4. Feature Flags and Configuration Branches Are Hidden Complexity

Feature flags are useful. They’re also a form of code that multiplies complexity. Every flag doubles the number of states the system can be in. Two flags means four states. Ten flags means over a thousand. Most of those states have never been tested together, because nobody thought to test them.

The reasonable response isn’t to avoid feature flags. It’s to delete them aggressively once a feature is fully rolled out. A flag that controlled a gradual release two years ago, now set to 100% everywhere, is pure overhead. It adds branching logic to code, adds noise to configuration files, and occasionally gets toggled incorrectly during an incident. Deleting it makes the system simpler and the incident runbook shorter.

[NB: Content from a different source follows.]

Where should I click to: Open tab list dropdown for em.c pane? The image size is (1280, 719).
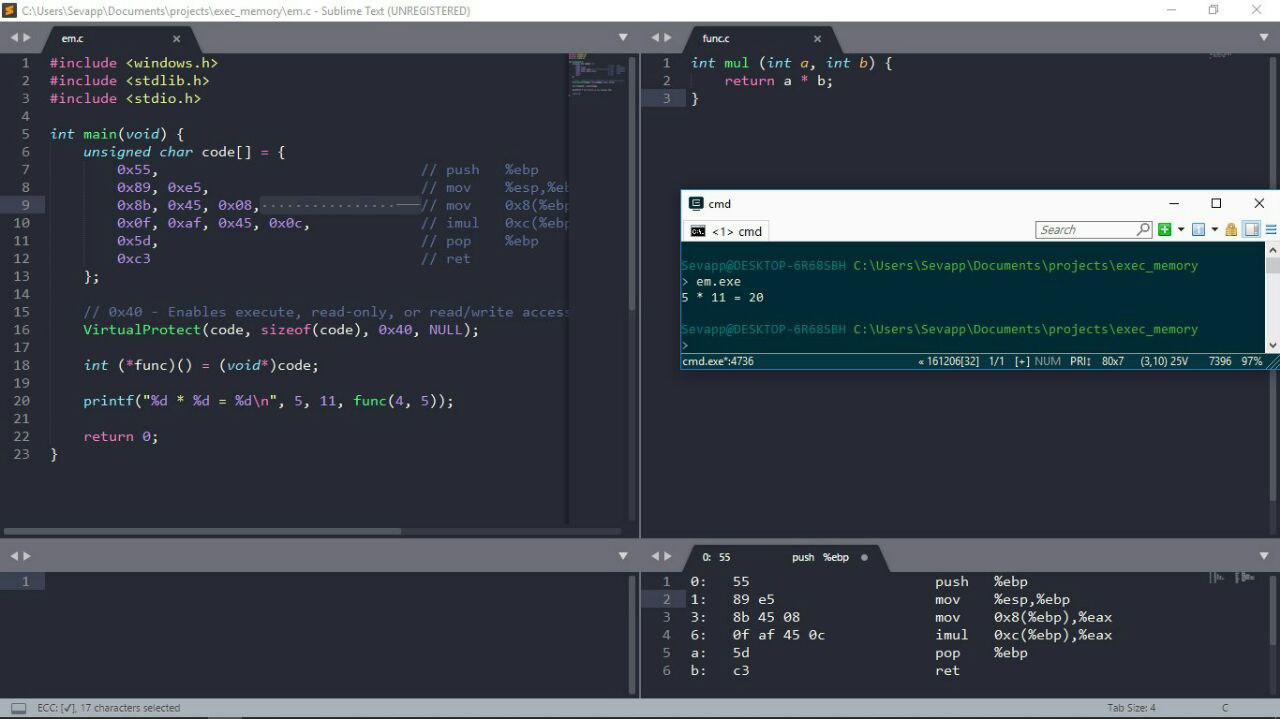[623, 37]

5. Abstraction Layers That Outlive Their Purpose Become Traps

Abstractions are worth building when they reduce repetition or isolate genuine complexity. They become liabilities when the thing they were abstracting over no longer exists. A database abstraction layer written to support three different backends, when the company settled on one backend three years ago, now adds code that engineers have to navigate without getting any benefit from the flexibility it once provided.

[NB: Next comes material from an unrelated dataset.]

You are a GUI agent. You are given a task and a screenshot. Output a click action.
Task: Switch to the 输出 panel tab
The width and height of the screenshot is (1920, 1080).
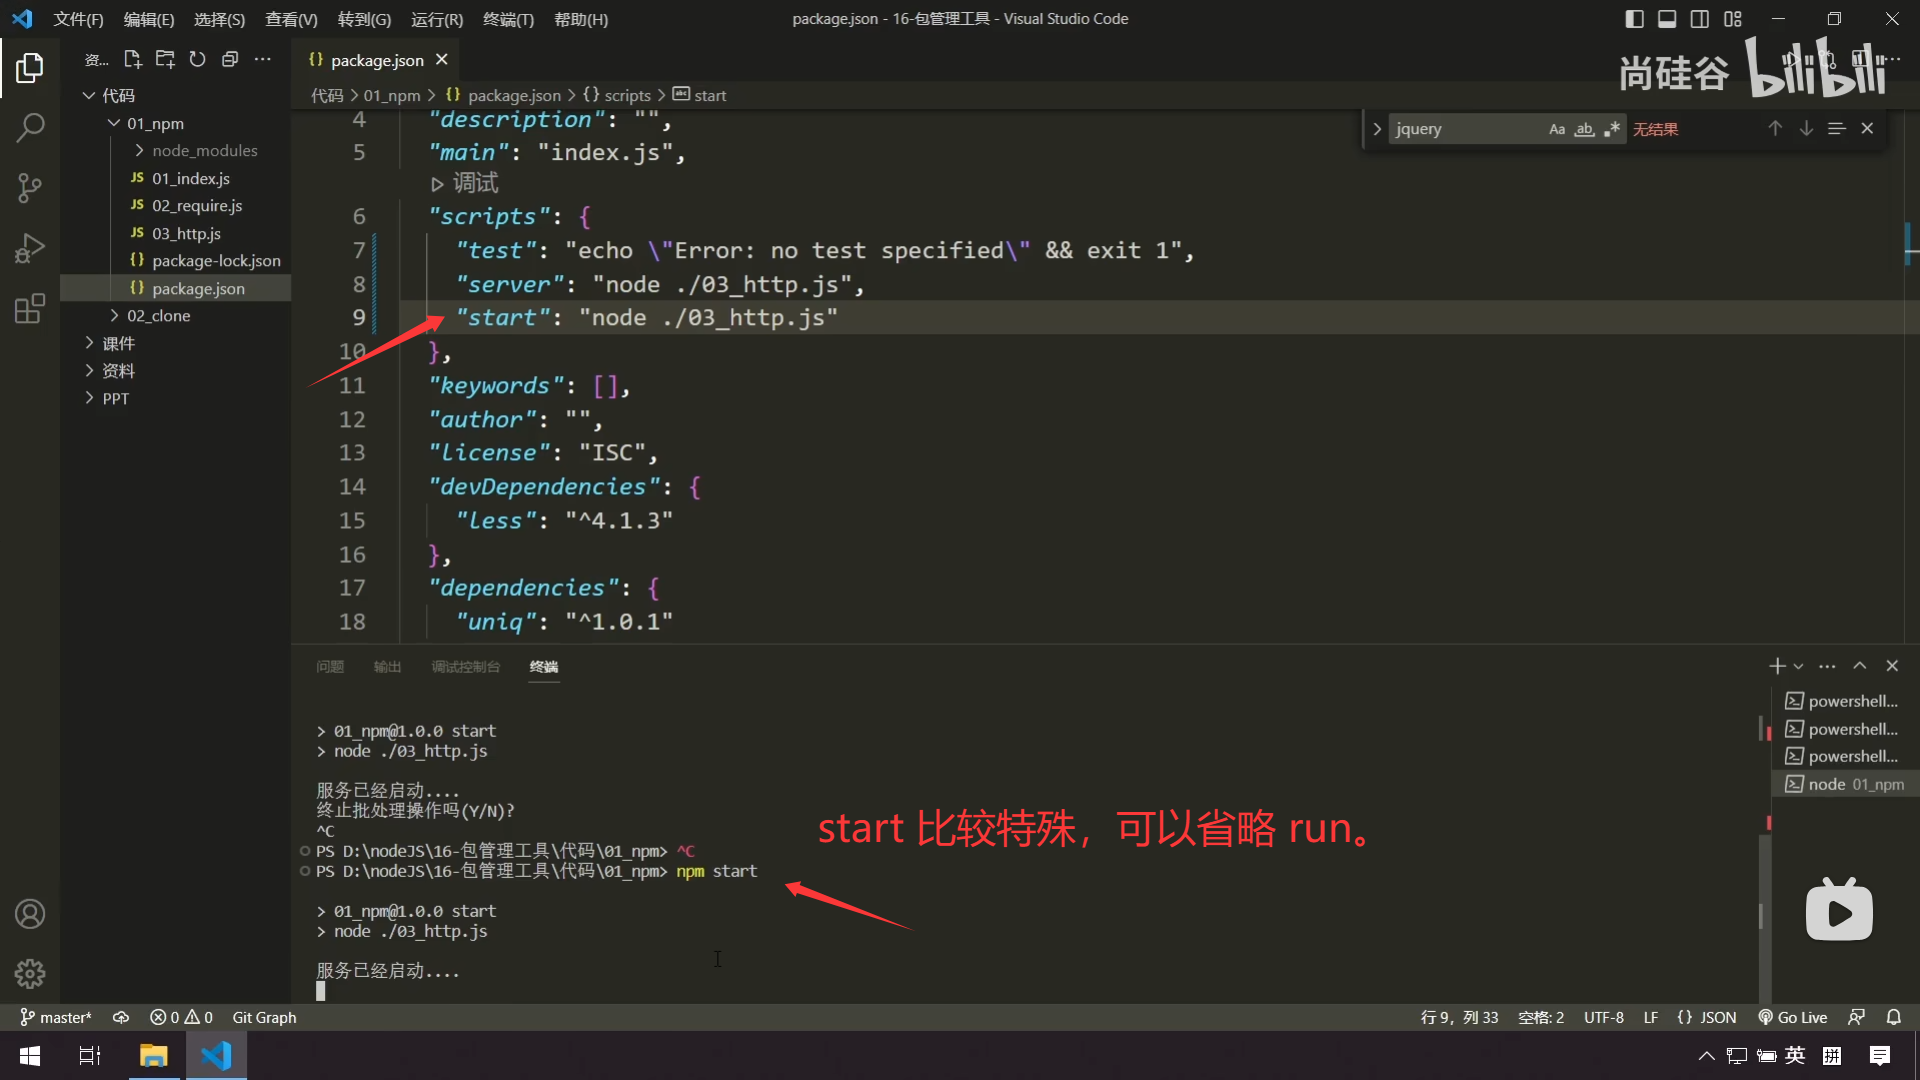(387, 667)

This is premature abstraction’s quieter cousin: abstraction that was once justified but became premature in hindsight as the system simplified. Removing it requires understanding the original intent, which takes time, which is why it doesn’t happen. The fix is building deletion reviews into the same process as addition reviews.

6. Tests for Deleted Features Create False Confidence

Test coverage is valuable, but only if the tests cover behavior the system is supposed to have. When features get removed without removing their tests, the test suite keeps passing while providing no information about the current system’s correctness. Worse, it inflates coverage numbers. Engineers see high test coverage and feel safe. Some of that coverage is testing code paths that should no longer exist.

This connects to a broader point about reliability metrics. A system’s real reliability comes from how well its behavior matches its intended specification, not from the raw size of its test suite or its codebase. Deleting tests for deleted features makes the coverage signal honest again.

7. The Teams That Delete Code Have Different Instincts

Deletion is a cultural signal. Teams that delete code regularly have accepted that software is not a monument. They treat the codebase as a working tool, something to be kept sharp rather than preserved in amber. That mindset changes how engineers approach new additions too. If you know that code you add today might be deleted in six months when requirements shift, you write it differently: with less ceremony, fewer layers, more directness.

The real cost of keeping software alive includes the cognitive tax on every engineer who has to read and maintain what came before them. Teams that pay down that cost proactively, through deliberate deletion, ship faster and with fewer surprises. The codebases aren’t just smaller. They’re more honest about what the system actually does.